A mixture of Sytox Green (Invitrogen Life Sciences, Massachusetts, USA) and CellTrace™ Calcein Red-Orange, AM- Special packaging (Invitrogen Life Sciences, Massachusetts, USA) was used for viability staining. The staining process was performed for each treatment group immediately before imaging. Details are provided in the Supplementary Methods section.

2.7

CLSM imaging and image processing

A Leica TCS SP5 upright confocal laser scanning microscope (Leica microsystems, Wetzlar, Germany) and a HCX APO L/0.90W U-V-1 water immersion lens was used for image acquisition. Stains were excited with 488 nm and 633 nm laser lines and emissions were each detected with separate photomultipliers set to 505–535 nm and 620–670 nm respectively. Two z-stacks were acquired on each disc and fields of view were chosen at random (disc perimeter was avoided).

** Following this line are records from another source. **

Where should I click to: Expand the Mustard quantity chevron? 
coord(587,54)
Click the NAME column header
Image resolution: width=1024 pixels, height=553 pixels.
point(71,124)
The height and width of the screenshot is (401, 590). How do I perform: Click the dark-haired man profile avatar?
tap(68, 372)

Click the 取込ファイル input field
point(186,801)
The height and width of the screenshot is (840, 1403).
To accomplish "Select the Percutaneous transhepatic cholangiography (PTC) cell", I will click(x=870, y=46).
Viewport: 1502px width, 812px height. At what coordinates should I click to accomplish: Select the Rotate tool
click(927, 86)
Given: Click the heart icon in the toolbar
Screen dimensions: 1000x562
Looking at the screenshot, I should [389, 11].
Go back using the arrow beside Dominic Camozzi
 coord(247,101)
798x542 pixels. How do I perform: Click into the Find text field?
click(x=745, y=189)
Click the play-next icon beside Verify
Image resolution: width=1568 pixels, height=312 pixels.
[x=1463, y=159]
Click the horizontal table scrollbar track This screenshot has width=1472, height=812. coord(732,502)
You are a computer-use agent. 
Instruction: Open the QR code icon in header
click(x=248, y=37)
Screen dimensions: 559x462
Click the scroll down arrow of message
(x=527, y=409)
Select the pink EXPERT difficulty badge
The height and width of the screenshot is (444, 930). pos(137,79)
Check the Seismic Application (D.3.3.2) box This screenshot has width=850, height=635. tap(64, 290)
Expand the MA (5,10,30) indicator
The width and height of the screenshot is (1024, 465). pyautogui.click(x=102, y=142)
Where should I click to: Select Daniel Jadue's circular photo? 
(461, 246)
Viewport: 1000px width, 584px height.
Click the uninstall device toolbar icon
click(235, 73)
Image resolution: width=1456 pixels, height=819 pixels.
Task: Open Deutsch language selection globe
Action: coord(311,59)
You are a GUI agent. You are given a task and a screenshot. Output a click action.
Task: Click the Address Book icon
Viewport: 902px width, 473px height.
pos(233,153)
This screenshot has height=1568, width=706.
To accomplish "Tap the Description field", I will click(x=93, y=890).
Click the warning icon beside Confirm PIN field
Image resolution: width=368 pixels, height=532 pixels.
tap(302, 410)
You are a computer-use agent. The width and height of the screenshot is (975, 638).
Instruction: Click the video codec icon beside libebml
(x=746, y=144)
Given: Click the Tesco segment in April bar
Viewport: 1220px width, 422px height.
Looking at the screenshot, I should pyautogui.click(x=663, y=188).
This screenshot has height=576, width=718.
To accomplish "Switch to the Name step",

Optical sections of 1.01 μm were acquired and z-stacks were imported into Volocity Image Analysis Software (PerkinElmer, Massachusetts, USA). One representative z-stack was chosen for each treatment group in each experiment; these were chosen visually based on lowest deviation from treatment group median. All representative z-stacks were processed identically for enhanced visibility: brightness was increased 2 x and black level was set to a 1% threshold for both channels. From each z-stack, 3 types of images were produced and exported as TIFFs: an XZ oriented extended focus/maximum projection, a 3D rendered image from above the biofilm looking down onto the top of the biofilm, and a 3D rendered image of the biofilm from the bottom looking up at the bottom of the biofilm.

2.8

Statistical analysis

Percent non-viable biovolume was quantified for the bottom 10 slices of each biofilm in Volocity. A measurement protocol was prepared to threshold each channel individually to 15% black level for Calcein Red-orange and 5% black level for Sytox Green, crop the thresholded image to 10 slices (10.1 μm) above the biofilm bottom, and measure the total biovolume of each channel. Percentage non-viable biovolume was calculated by dividing the biovolume of Sytox Green by the total combined-channel biovolume. All data were reported as mean ± standard deviation. Statistical comparisons were made using either one-way ANOVA with Tukey’s post-hoc analysis or Pearson correlations. Statistical significance was defined as P < 0.05.